I’ve carried that concept forward ever since.

We’ve spent a lot of time on our client on-boarding process, and much of that time we’ve focused on properly communicating with our new client. On-boarding a perilous time; things can go very well or very wrong. Properly setting expectations and communicating often, we’ve found, it what typically results in on-boarding going very well.

In the past we struggled with the initial 2–3 week period of an engagement. There are many tasks, configurations, and steps that need to be accomplished before we can actually start publishing the marketing collateral that our clients hired us to produce.

For a long time we were not sure how we should handle this 2–3 week period from a billing standpoint.
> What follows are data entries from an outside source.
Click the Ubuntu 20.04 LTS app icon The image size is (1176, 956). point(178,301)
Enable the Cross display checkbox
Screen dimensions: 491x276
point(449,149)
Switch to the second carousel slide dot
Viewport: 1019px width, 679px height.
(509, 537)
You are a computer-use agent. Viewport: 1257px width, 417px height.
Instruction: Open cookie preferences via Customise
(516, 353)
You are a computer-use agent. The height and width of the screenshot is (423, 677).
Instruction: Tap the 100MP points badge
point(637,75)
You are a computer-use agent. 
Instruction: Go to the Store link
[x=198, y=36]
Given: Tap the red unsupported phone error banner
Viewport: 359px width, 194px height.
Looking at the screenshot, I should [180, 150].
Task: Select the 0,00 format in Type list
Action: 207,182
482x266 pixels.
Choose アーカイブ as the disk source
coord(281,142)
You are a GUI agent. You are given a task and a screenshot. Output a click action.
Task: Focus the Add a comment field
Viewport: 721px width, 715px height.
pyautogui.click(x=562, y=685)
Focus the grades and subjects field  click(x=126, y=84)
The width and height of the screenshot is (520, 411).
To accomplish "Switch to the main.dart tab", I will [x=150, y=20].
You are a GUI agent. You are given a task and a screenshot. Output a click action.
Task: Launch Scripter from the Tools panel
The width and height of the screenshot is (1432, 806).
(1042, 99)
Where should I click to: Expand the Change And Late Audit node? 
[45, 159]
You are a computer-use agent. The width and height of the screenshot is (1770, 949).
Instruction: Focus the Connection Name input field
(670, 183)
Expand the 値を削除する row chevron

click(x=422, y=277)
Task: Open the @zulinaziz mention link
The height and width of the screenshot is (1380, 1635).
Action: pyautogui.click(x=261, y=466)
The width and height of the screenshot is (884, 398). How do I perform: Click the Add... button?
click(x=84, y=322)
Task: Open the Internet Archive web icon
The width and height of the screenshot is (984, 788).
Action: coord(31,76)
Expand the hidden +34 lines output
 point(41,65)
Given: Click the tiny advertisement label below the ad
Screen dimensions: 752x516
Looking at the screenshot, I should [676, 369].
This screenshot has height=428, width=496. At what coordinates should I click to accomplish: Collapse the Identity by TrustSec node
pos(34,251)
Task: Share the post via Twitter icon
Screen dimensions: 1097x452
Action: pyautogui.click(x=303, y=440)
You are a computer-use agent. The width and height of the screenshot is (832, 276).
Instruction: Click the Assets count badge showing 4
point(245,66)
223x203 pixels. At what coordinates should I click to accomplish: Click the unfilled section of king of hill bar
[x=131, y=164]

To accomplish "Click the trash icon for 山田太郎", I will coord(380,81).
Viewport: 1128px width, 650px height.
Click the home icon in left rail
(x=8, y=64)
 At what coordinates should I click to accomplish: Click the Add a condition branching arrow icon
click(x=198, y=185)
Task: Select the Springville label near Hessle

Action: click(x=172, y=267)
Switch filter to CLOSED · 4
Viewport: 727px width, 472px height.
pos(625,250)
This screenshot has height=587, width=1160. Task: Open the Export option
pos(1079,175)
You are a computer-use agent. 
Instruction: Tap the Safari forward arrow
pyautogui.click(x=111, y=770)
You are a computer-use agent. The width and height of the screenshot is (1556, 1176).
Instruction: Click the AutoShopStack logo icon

We weren’t producing social media posts, advertising, etc, but we were doing a lot of preparatory work.

We came to the realization that we were spending a good portion of time and energy during this period that was clearly billable work. Although you may not see public evidence of our work, our onboarding process is real work, producing real deliverables. We wouldn’t do this work unless it was for this new client.

If we billed by the hour like most agencies, this time would certainly result in an invoice. But we don’t nickel and dime our clients — we bill a flat monthly rate for all of our work.

After we realized that onboarding was billable work, we wanted to make it clear to the client that they should not expect to see any overt evidence of the work during this on-boarding period.

During the sales process we explain to clients that the first 2–3 weeks is full of internal work that must be done in order to ensure success. It’s also in our contract. The key is to explain this before they sign the contract, and in a clear manner. We then reinforce this expectation at our kickoff meeting at during the first digital marketing report we provide them.

You cannot simply tell a client once what they should expect and think that it’ll sink in. When you sign a new client, you are best served by setting expectations for your on-boarding period in order to prevent confusion and chaos in the future.

Then remind them of those expectations often.